From the entries below, reproduce verbatim the stretch from the line containing "Where should I" through the line containing "[x=915, y=437]", omitting the pictures.
---------- Records ----------
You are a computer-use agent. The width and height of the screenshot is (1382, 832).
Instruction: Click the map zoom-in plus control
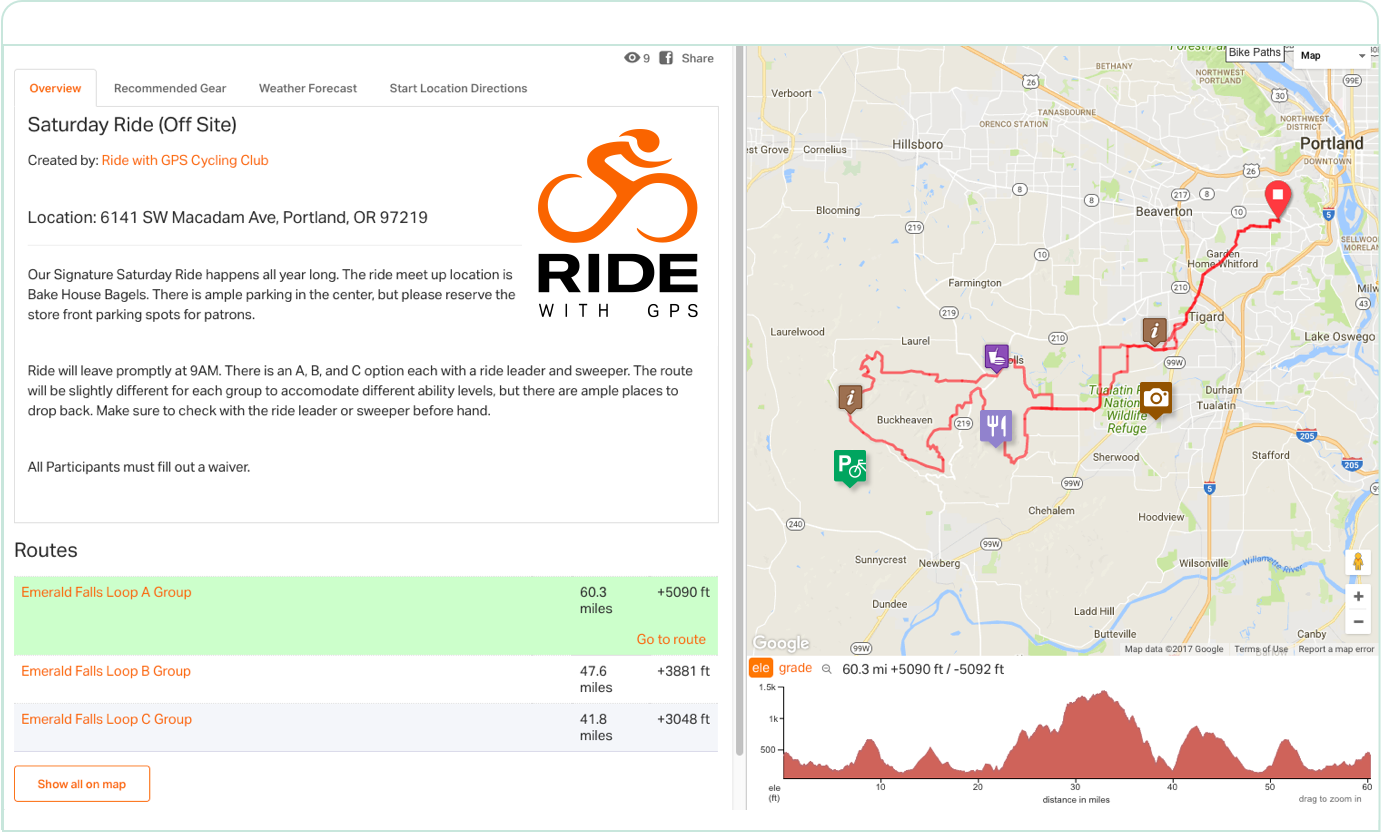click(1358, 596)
----------
---------- Records ----------
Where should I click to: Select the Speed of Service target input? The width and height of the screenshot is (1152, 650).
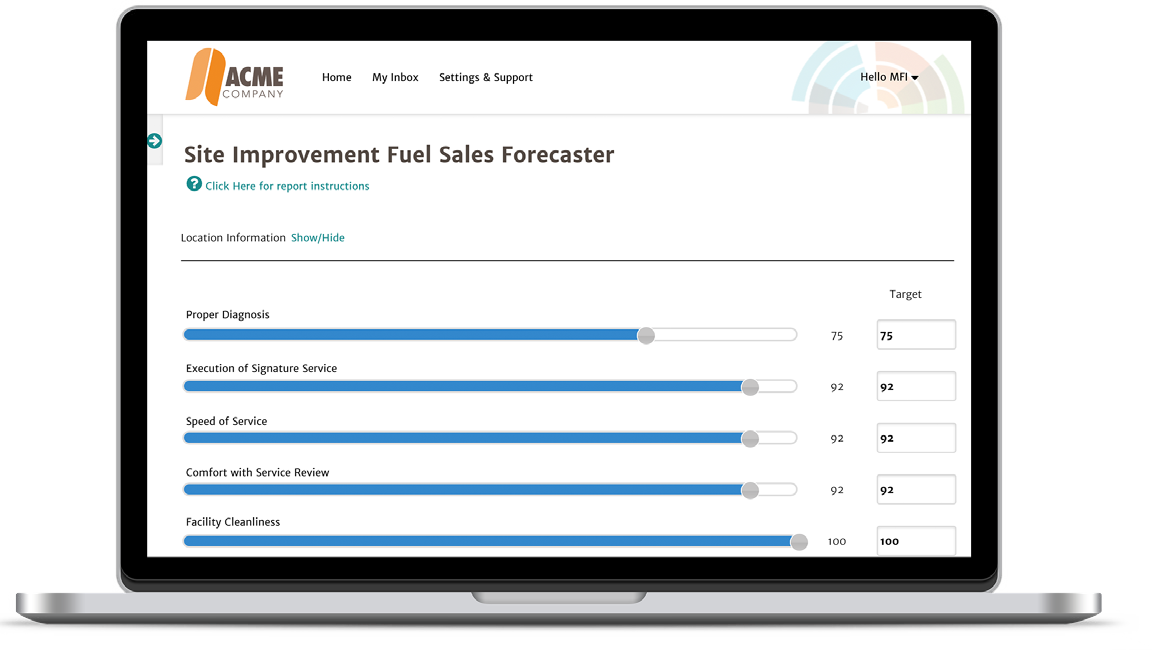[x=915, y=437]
----------
---------- Records ----------
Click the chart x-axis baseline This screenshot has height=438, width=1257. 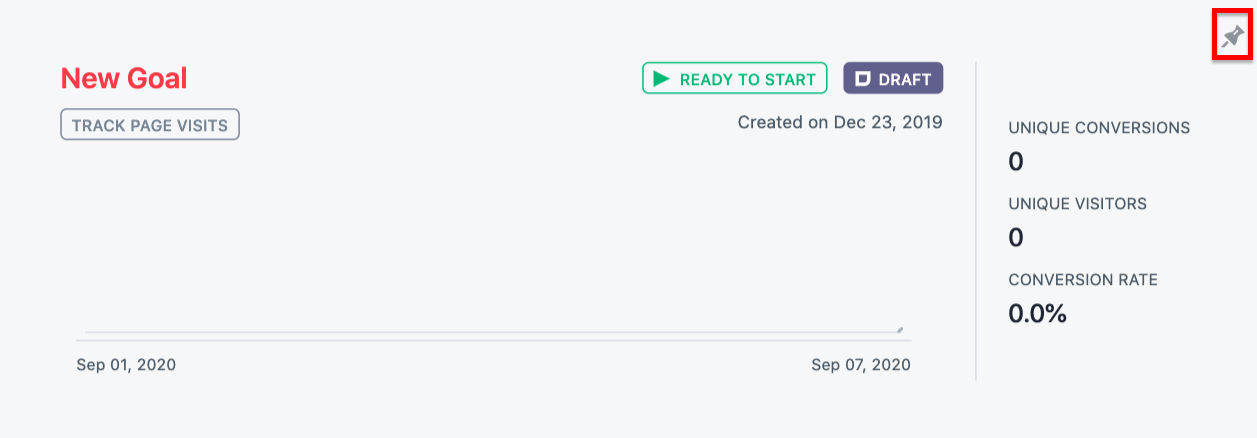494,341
----------
**Answer to this task:**
Where should I click to: Select the Speed of Service target input? The width and height of the screenshot is (1152, 650).
[x=915, y=437]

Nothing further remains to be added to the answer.